## Task item
Scan the entries below for the string "Select" and copy every line where it turns up.

Start of Record extracts

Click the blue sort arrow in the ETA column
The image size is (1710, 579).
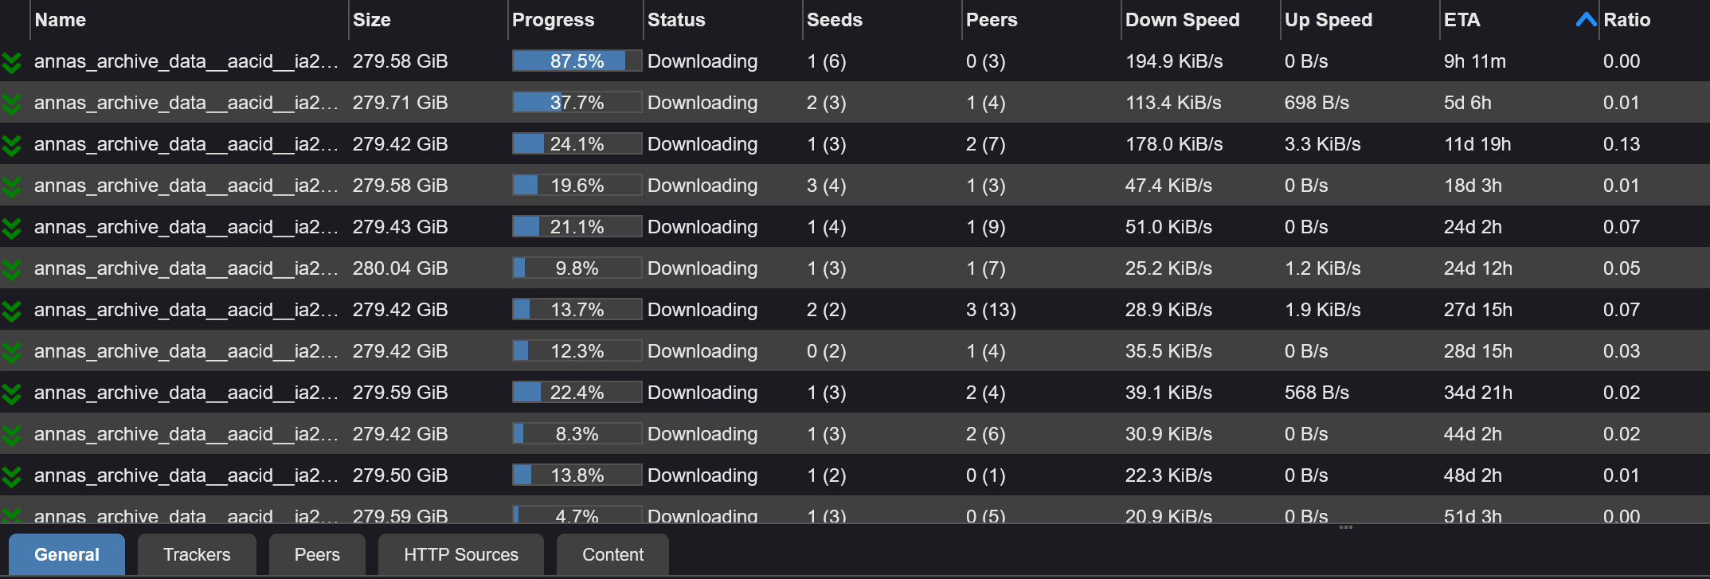pos(1586,20)
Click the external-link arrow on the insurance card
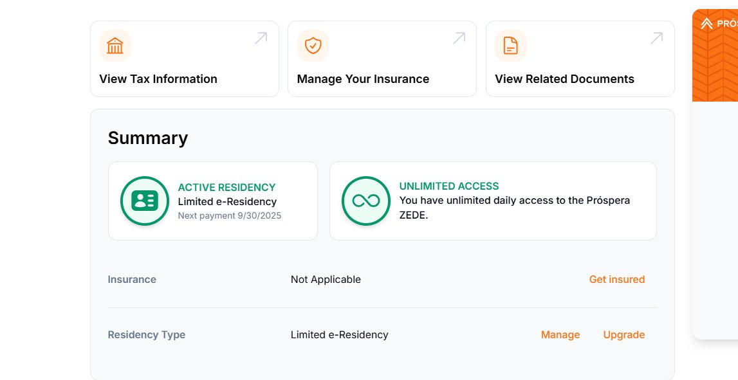Screen dimensions: 738x380 pos(458,38)
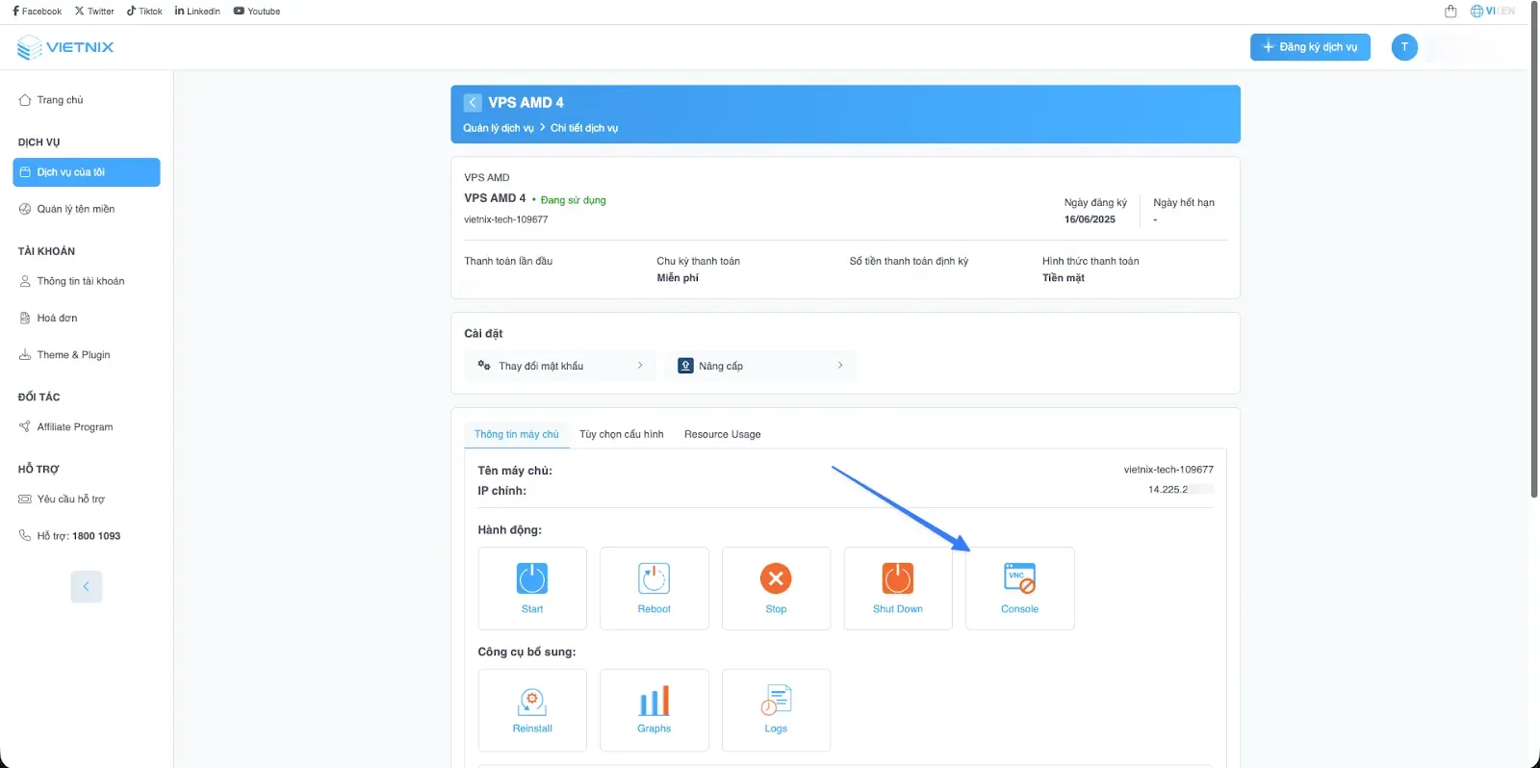Collapse the left sidebar panel
The height and width of the screenshot is (768, 1540).
pyautogui.click(x=87, y=586)
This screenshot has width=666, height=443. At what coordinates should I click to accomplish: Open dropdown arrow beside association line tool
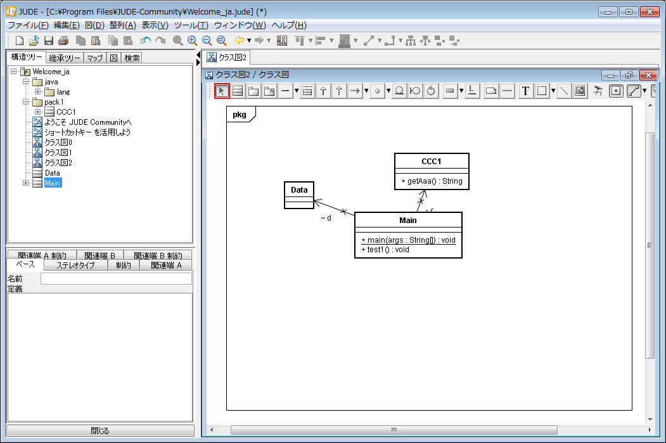click(297, 91)
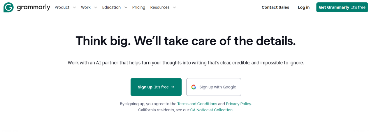Click the Sign up with Google button
This screenshot has height=132, width=369.
(214, 87)
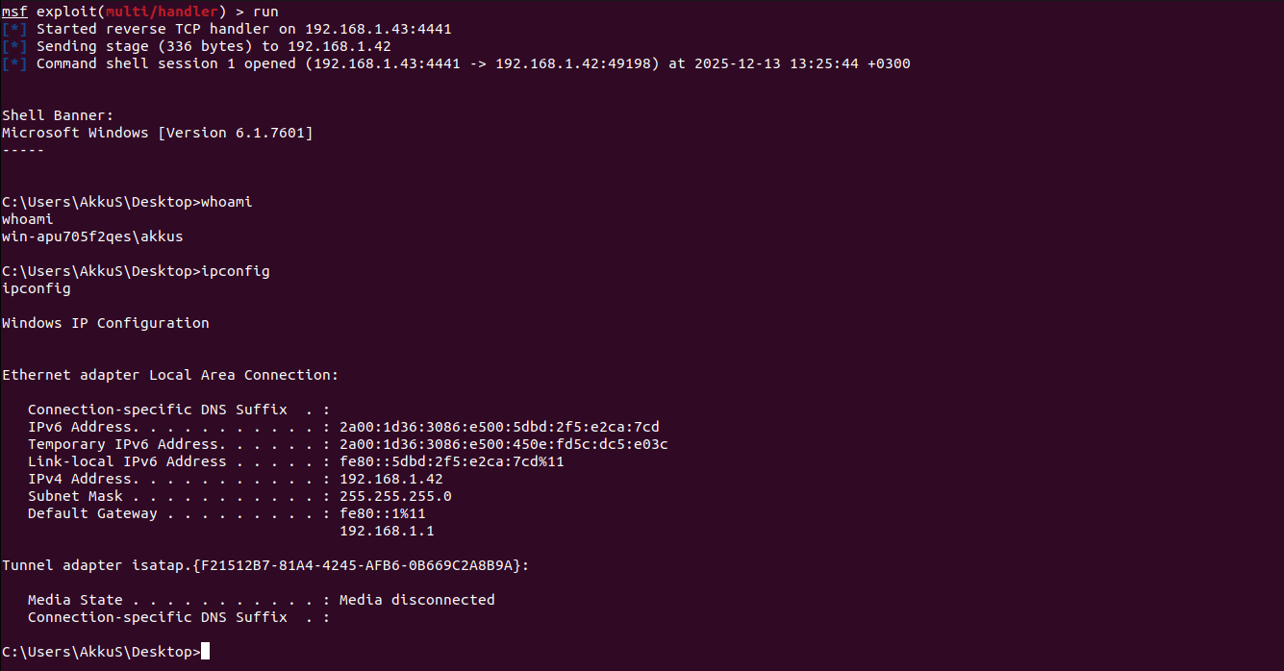
Task: Click the Microsoft Windows version banner
Action: click(157, 133)
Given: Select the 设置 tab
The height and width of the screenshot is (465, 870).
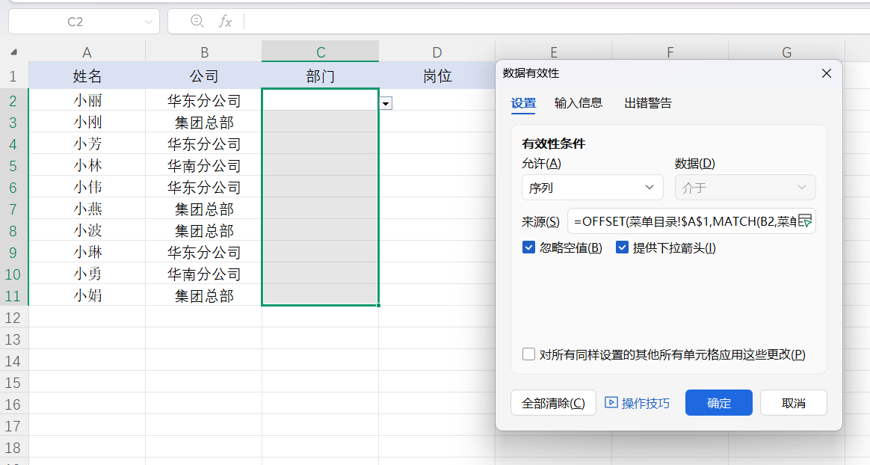Looking at the screenshot, I should click(523, 103).
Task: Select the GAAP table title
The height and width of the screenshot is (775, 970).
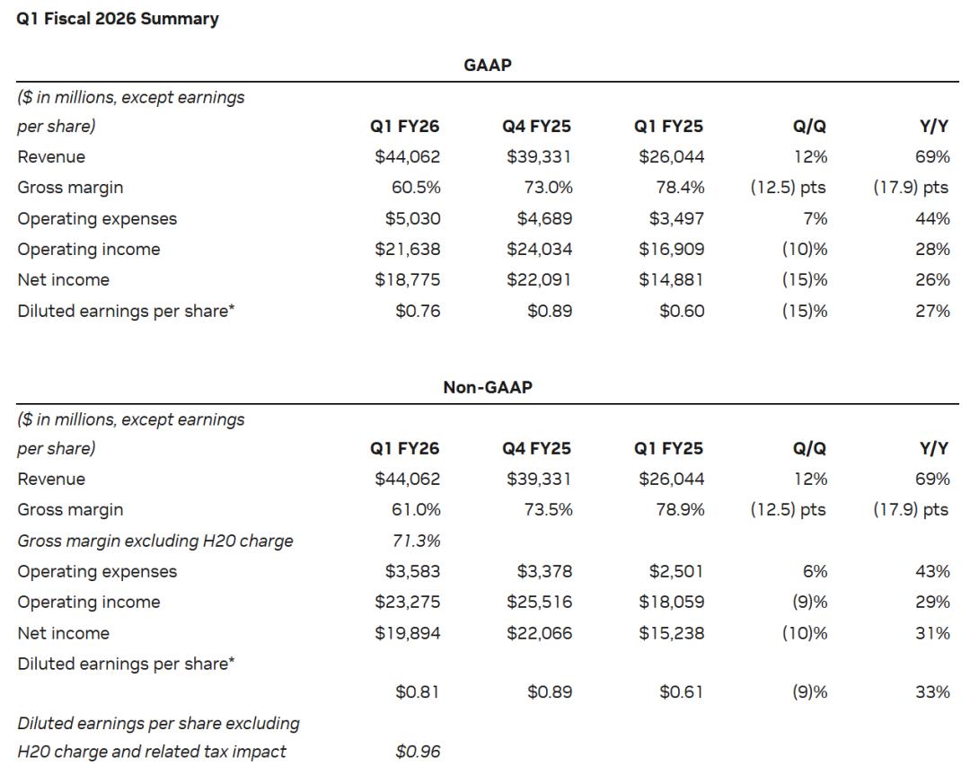Action: 488,65
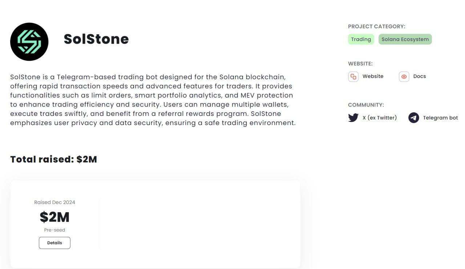The image size is (465, 269).
Task: Open the Docs text link
Action: click(420, 76)
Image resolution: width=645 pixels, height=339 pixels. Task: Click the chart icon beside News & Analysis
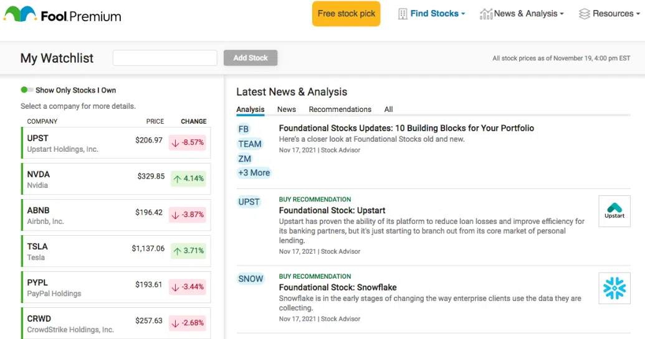pos(485,14)
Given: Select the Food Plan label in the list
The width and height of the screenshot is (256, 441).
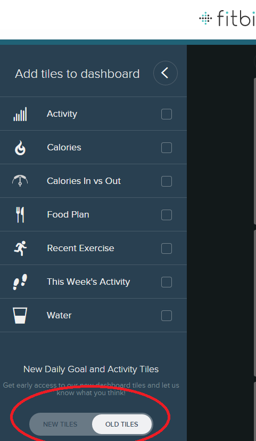Looking at the screenshot, I should pos(68,214).
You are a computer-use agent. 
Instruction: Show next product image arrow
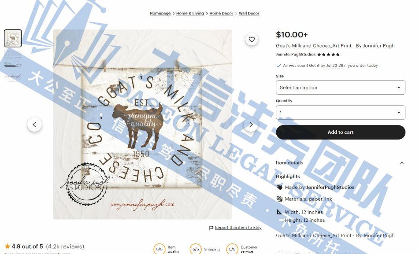(x=251, y=125)
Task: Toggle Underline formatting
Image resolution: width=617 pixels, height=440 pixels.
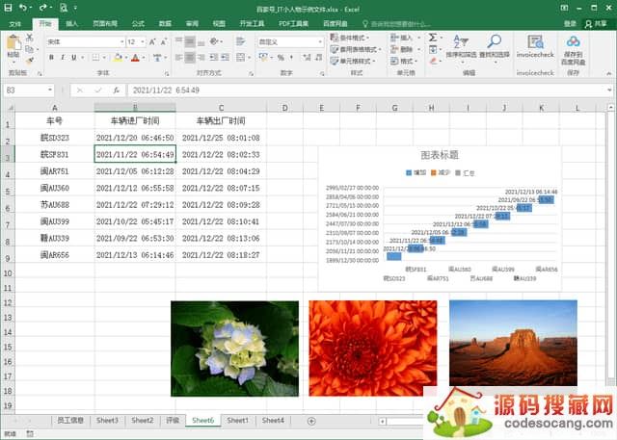Action: [x=76, y=58]
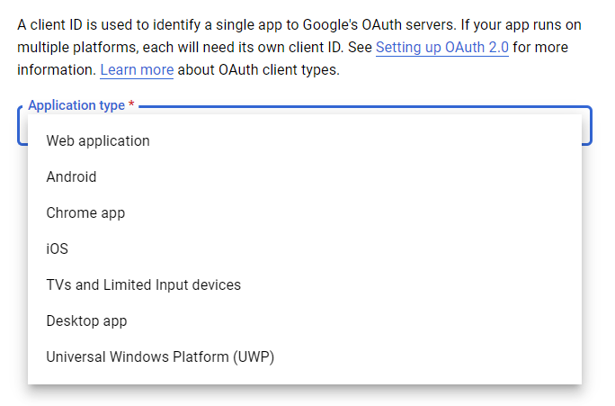Image resolution: width=615 pixels, height=406 pixels.
Task: Choose Android as application type
Action: (x=305, y=177)
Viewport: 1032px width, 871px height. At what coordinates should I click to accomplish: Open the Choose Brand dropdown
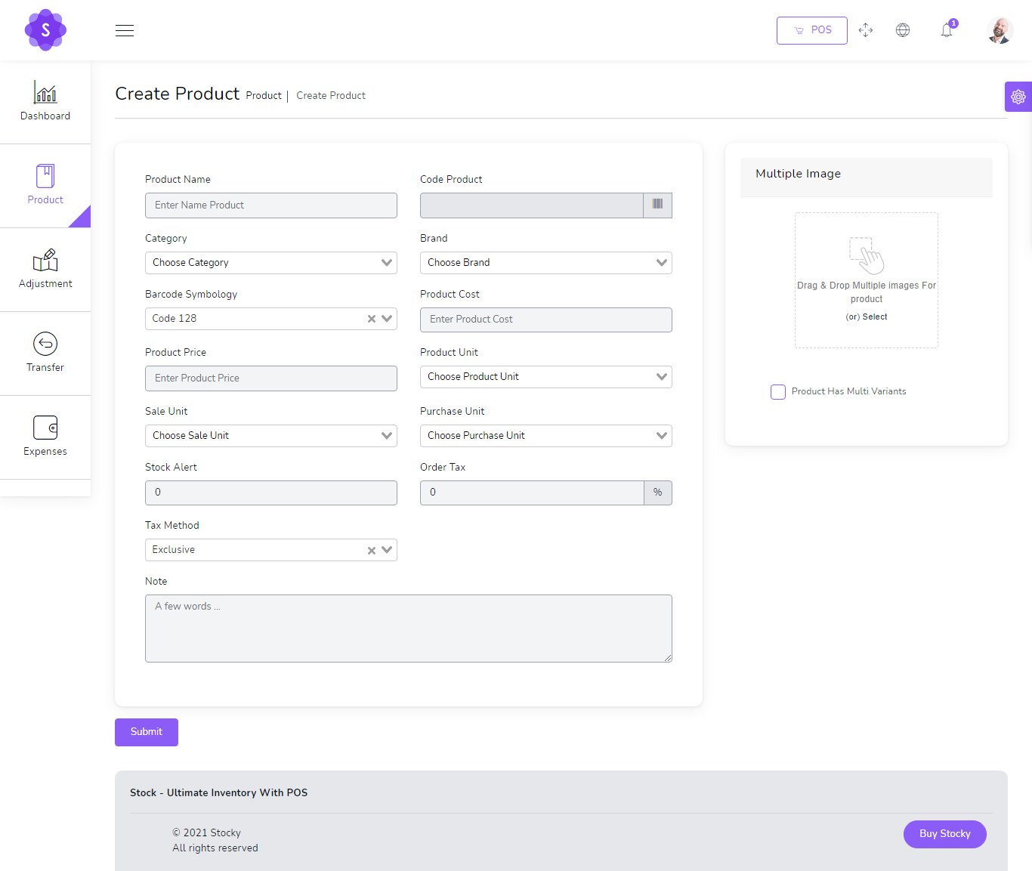(545, 263)
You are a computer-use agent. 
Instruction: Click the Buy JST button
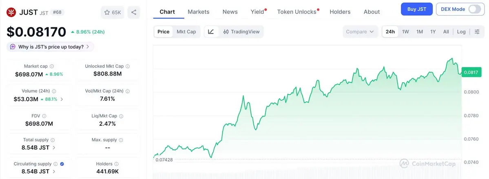[416, 9]
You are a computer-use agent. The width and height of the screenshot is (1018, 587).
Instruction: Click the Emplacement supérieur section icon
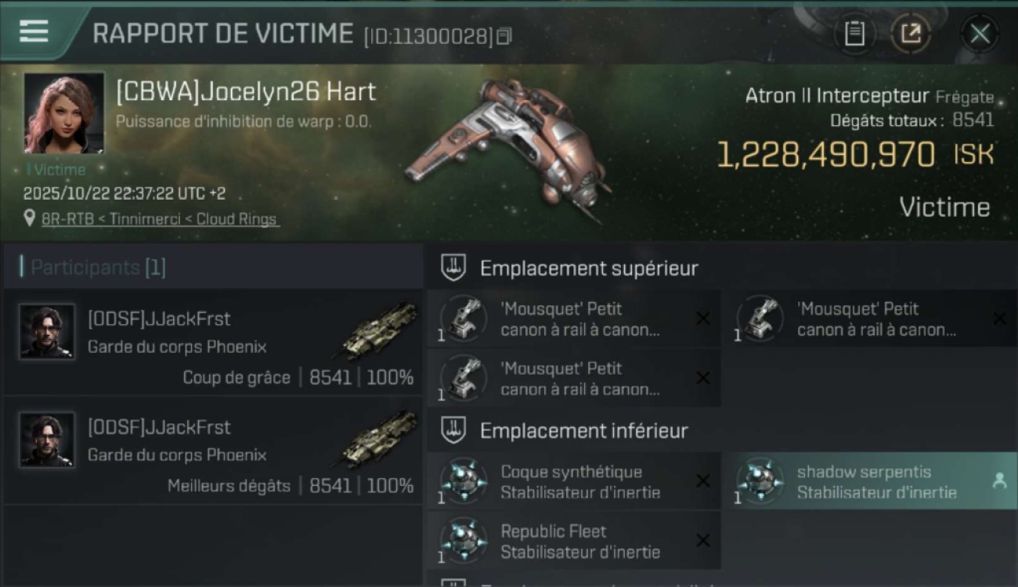click(453, 268)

End of Record extracts

## Output of the exercise
Given: Select the 设置 tab
Task: Select the GAAP table title
Given: Select the Food Plan label in the list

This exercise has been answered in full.